S. François d'Assise avait coutume de proposer une Parabole, qui est bien propre à instruire, et à confondre l'orgueil de notre esprit. Il suppose le plus sot et le plus vil de tous les animaux domestiques, mais superbement enharnaché ; sa bride d'or massif brille de diamants ; la housse qui le couvre est richement brodée, et parsemée de perles fines, les étriers sont d'argent. Sous ce superbe harnois ce stupide animal se promène fièrement, mendie les applaudissements de tous les autres animaux, et semble solliciter leurs suffrages pour être déclaré leur Roi. Hé ! grosse bête, s'écria un d'entr'eux, ce magnifique équipage est un bien étranger, d'emprunt, et malgré la pompe qui te couvre, tu n'es qu'un vil et méprisable Baudet. Le sens de la Parabole est aussi clair, qu'il est rare que quelqu'un se l'applique à lui-même. Revenons à Jésus-Christ.

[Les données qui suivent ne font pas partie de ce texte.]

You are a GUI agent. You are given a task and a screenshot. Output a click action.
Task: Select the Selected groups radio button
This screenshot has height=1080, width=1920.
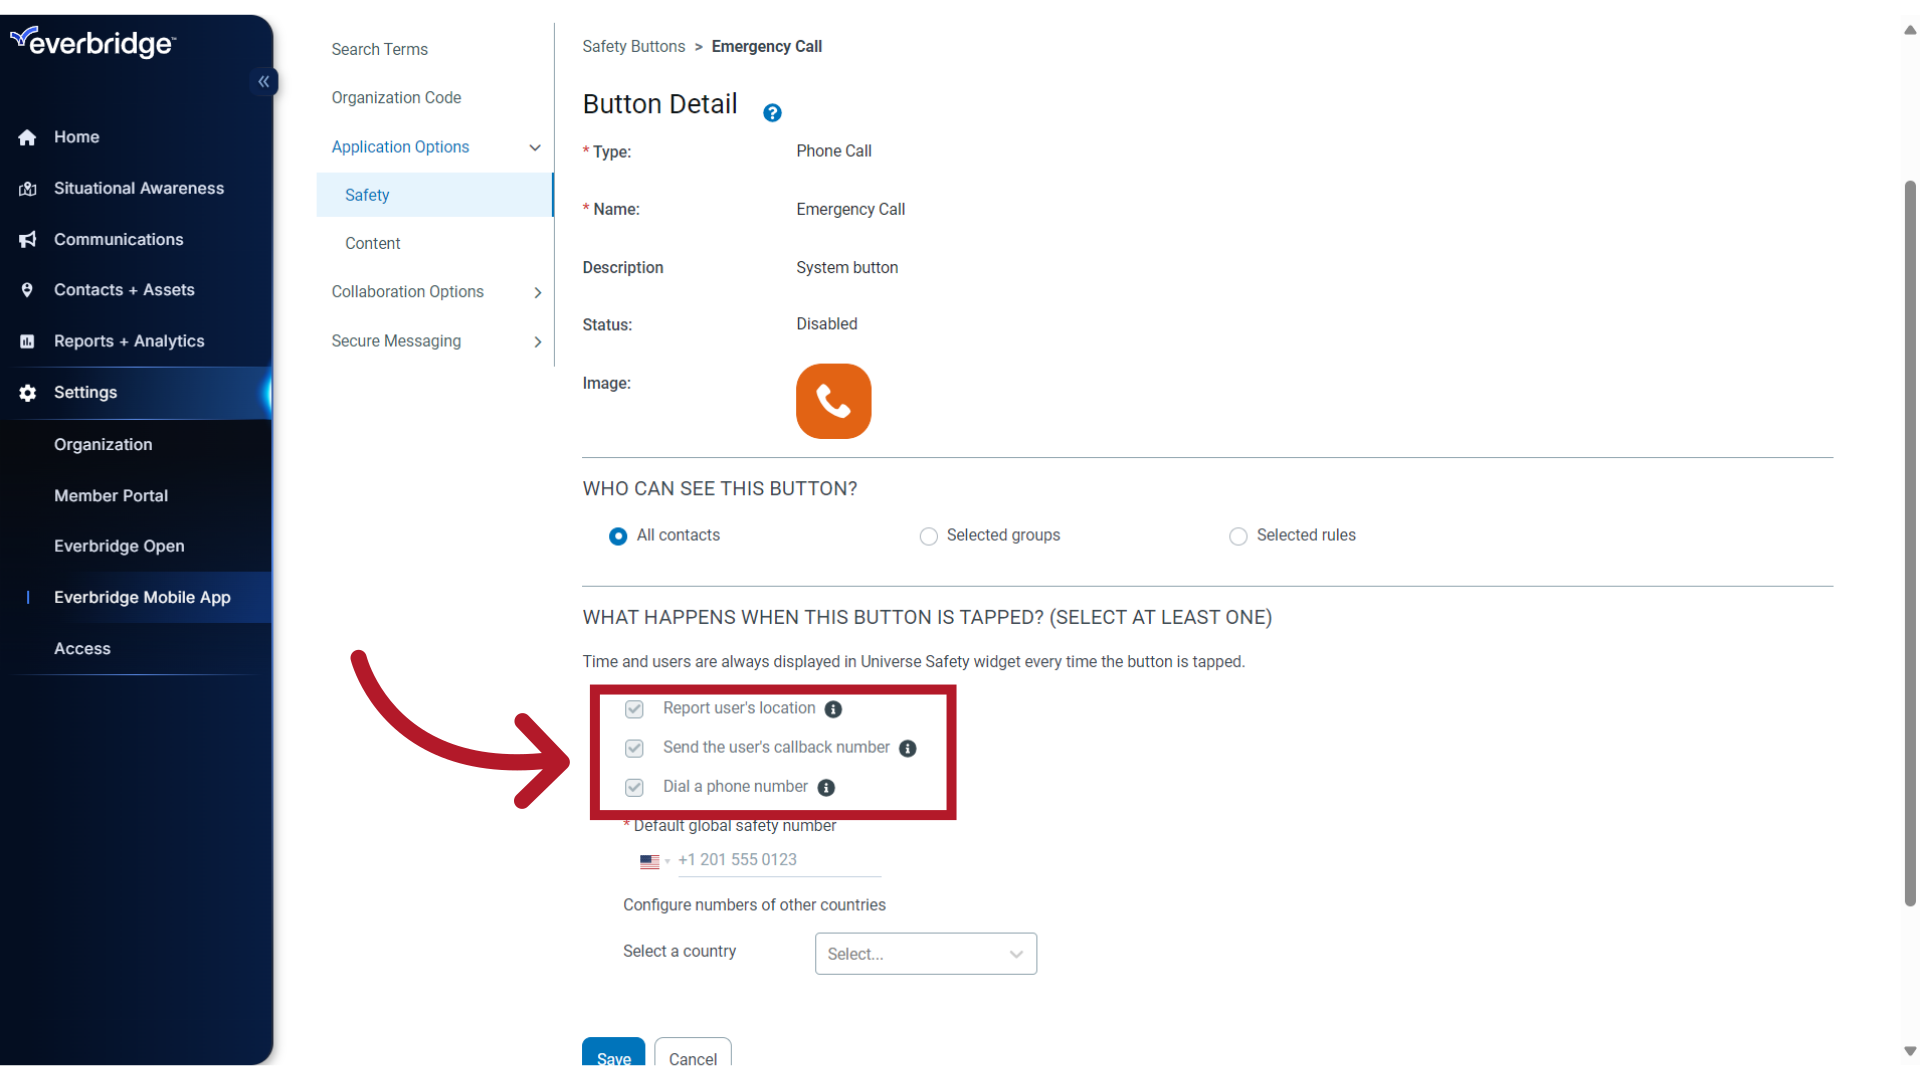pyautogui.click(x=928, y=536)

Dans l'homme-Dieu, l'esprit et le cœur ne pouvaient être en contradiction. L'humilité de l'esprit prouve celle du cœur, et l'humilité du cœur suppose celle de l'esprit. Mais le sanctuaire du cœur de Jésus n'est connu que de Dieu seul, et lui seul peut nous découvrir les sentiments de ce cœur adorable sur les humiliations. C'est ce qu'il a fait par le Prophète Jérémie, en nous disant, que le fils de l'homme sera rassasié d'opprobres. Parole courte, mais énergique, qui nous découvre dans l'humble Jésus, une soif si ardente des opprobres, que, pour la satisfaire, il n'a fallu rien de moins, que la multiplicité, la publicité et l'excès des humiliations, dont il a été couvert, surtout dans le cours de sa Passion.
Le cœur de Jésus-Christ souverainement humble, 1°. obscurcit et cache autant qu'il lui est possible, ce qu'il y a dans lui de plus éclatant. 2°. Il se cache, il s'efface et s'anéantit lui-même. 3°. Il souffre que les autres l'humilient, l'écrasent, l'anéantissent. Trois leçons importantes que nous donne Jésus humble de cœur, et qu'il veut que nous apprenions à son école, pour les mettre en pratique.